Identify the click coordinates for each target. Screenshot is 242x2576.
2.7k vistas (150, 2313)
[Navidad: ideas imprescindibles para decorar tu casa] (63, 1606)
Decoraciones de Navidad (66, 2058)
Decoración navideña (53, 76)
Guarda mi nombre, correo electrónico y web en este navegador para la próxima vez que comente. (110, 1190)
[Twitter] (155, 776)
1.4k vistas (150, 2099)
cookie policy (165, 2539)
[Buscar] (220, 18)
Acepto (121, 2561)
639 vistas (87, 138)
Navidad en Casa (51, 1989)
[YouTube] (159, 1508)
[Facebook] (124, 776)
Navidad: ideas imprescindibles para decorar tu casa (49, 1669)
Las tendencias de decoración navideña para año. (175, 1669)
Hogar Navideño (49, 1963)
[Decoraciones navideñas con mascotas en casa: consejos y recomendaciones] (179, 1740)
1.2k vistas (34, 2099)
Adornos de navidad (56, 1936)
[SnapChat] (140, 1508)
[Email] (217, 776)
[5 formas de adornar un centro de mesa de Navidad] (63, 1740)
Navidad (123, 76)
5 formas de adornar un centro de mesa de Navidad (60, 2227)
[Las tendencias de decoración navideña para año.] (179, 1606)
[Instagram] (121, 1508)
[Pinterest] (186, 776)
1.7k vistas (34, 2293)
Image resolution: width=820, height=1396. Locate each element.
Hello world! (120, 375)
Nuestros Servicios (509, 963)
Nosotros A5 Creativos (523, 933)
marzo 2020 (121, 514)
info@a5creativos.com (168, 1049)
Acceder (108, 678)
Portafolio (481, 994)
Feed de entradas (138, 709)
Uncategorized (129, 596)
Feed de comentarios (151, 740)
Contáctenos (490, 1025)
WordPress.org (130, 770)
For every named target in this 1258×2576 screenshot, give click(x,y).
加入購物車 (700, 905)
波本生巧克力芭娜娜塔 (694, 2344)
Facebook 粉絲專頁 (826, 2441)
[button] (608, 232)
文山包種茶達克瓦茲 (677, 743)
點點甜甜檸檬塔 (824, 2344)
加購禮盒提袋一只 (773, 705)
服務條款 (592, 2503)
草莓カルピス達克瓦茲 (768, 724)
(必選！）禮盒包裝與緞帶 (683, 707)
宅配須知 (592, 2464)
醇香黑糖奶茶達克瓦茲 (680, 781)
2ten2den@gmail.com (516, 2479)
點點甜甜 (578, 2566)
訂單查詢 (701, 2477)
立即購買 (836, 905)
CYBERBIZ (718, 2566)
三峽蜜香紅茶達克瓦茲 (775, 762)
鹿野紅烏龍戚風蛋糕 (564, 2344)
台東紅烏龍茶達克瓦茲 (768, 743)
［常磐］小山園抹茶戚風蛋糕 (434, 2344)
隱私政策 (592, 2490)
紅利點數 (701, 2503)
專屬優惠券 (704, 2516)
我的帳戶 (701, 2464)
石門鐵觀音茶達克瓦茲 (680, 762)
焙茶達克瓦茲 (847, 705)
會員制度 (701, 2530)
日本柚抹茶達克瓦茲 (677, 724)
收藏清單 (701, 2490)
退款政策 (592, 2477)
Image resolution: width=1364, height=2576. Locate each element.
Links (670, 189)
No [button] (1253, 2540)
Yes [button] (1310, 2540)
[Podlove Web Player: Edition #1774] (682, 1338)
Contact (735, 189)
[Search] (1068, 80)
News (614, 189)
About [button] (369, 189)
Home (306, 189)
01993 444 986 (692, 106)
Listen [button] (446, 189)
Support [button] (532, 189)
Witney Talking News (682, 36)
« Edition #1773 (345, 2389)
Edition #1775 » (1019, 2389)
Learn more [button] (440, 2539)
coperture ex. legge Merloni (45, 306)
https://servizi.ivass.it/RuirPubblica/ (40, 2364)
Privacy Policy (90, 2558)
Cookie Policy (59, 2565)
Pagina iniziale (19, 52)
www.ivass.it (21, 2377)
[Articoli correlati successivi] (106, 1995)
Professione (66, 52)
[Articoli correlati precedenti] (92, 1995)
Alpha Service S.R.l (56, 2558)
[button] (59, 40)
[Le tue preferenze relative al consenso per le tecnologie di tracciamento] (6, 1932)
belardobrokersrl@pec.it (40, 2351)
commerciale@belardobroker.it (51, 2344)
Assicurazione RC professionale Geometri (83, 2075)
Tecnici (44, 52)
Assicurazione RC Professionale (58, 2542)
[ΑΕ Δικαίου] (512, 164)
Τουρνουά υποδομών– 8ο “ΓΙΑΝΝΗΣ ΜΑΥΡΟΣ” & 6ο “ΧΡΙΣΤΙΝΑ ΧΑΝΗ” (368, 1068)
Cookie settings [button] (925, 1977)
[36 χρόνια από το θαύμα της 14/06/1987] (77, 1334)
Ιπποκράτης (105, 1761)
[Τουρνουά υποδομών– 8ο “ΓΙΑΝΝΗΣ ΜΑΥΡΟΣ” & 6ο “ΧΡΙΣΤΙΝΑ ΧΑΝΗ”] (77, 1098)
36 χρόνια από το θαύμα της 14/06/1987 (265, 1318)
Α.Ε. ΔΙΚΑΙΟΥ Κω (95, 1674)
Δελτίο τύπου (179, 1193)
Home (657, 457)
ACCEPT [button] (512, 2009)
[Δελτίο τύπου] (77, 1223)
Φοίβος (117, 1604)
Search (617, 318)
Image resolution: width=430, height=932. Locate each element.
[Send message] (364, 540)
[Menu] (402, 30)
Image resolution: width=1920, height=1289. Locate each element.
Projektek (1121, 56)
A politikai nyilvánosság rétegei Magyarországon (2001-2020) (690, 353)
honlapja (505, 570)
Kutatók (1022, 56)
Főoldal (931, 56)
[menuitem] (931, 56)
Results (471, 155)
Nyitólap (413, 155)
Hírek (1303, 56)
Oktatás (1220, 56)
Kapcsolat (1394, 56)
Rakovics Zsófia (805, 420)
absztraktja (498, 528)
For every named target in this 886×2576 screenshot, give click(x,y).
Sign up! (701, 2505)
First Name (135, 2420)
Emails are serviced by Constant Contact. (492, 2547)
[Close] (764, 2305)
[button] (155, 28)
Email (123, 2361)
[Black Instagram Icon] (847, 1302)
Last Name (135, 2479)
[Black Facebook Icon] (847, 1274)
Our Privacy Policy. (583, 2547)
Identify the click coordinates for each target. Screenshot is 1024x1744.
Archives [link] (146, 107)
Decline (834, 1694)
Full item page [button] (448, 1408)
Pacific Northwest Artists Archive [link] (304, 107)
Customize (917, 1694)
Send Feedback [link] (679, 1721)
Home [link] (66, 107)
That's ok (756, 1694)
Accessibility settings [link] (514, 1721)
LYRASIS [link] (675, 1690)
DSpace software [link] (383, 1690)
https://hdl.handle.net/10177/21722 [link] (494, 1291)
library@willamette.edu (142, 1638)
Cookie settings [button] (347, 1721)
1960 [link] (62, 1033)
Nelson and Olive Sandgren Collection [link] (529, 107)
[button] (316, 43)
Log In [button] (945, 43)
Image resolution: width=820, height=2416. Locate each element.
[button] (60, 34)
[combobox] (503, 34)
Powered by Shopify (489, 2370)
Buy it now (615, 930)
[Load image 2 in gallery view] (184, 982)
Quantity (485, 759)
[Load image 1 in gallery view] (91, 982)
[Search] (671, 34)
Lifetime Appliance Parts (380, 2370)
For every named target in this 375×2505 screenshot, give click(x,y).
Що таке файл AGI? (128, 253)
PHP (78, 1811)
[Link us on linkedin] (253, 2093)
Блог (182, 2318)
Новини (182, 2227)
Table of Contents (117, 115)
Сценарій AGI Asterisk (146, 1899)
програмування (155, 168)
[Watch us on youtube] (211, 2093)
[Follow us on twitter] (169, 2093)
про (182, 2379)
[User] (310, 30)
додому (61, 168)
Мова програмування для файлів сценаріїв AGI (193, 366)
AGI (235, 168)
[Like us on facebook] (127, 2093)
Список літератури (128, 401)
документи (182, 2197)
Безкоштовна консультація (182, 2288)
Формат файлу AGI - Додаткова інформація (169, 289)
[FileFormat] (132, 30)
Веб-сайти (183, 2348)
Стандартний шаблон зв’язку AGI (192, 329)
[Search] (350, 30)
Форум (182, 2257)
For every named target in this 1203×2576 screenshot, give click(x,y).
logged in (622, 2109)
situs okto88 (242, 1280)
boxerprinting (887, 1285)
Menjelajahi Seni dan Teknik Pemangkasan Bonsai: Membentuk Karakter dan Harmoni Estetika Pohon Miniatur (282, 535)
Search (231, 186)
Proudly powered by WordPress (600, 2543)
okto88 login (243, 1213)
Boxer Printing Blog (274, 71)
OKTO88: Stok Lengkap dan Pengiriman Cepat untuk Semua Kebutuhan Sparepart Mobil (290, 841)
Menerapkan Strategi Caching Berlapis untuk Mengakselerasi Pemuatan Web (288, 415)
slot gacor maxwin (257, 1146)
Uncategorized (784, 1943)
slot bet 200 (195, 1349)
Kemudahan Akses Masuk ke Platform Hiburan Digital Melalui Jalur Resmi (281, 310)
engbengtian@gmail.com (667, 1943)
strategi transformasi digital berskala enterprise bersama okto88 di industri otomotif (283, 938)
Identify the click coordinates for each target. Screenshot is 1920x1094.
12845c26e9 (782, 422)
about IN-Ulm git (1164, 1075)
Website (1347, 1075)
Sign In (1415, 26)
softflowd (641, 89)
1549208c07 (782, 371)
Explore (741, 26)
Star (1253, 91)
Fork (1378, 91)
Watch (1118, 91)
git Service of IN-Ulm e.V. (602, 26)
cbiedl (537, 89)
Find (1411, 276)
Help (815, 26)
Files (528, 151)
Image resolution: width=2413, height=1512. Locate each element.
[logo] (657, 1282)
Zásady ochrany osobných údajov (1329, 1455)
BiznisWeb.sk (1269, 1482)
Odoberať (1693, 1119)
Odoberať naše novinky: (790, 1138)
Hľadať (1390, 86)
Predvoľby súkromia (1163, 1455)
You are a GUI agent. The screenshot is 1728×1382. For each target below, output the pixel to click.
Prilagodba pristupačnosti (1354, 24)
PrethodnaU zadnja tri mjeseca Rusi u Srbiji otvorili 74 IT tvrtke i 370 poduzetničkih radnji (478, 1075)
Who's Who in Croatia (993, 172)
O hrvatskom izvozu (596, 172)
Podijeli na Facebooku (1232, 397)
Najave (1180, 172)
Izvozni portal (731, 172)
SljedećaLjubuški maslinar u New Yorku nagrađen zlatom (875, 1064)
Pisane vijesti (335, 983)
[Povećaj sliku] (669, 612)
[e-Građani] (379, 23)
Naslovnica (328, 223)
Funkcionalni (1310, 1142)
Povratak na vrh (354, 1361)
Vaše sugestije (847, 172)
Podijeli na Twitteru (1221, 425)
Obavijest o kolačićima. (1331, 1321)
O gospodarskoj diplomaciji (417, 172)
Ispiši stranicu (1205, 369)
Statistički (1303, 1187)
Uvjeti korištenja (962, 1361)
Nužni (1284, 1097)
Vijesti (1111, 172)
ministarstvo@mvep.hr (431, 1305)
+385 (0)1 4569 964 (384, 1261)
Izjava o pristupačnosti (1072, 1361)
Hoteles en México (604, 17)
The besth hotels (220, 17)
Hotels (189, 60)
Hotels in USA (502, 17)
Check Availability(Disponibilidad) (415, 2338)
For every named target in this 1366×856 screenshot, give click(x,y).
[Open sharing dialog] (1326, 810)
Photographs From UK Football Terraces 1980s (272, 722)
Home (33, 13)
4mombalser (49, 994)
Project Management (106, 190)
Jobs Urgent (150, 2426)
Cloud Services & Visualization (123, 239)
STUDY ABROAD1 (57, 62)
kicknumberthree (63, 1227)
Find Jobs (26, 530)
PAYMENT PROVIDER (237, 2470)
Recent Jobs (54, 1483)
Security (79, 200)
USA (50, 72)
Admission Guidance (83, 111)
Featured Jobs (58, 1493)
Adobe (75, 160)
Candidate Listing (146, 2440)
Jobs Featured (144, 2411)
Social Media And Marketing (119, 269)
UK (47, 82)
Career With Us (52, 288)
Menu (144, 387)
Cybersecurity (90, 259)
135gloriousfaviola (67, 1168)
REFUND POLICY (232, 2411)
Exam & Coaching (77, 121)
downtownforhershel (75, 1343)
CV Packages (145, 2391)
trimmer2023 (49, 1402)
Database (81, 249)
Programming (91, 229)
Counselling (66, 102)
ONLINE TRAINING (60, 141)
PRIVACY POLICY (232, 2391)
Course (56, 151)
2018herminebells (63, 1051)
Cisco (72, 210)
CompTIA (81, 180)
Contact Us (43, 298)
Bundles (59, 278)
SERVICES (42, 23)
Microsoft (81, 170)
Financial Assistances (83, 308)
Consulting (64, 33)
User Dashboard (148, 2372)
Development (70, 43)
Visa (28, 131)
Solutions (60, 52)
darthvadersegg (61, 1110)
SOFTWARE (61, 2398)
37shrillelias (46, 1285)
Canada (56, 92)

☆ ☆ ☆ ☆

### Problem to solve
Once the line with "програмування (155, 168)" is found in the records above, print exactly that line and every line after it through the line with "Безкоштовна консультація (182, 2288)".

### Answer to the problem
програмування (155, 168)
[Watch us on youtube] (211, 2093)
[Follow us on twitter] (169, 2093)
про (182, 2379)
[User] (310, 30)
додому (61, 168)
Мова програмування для файлів сценаріїв AGI (193, 366)
AGI (235, 168)
[Like us on facebook] (127, 2093)
Список літератури (128, 401)
документи (182, 2197)
Безкоштовна консультація (182, 2288)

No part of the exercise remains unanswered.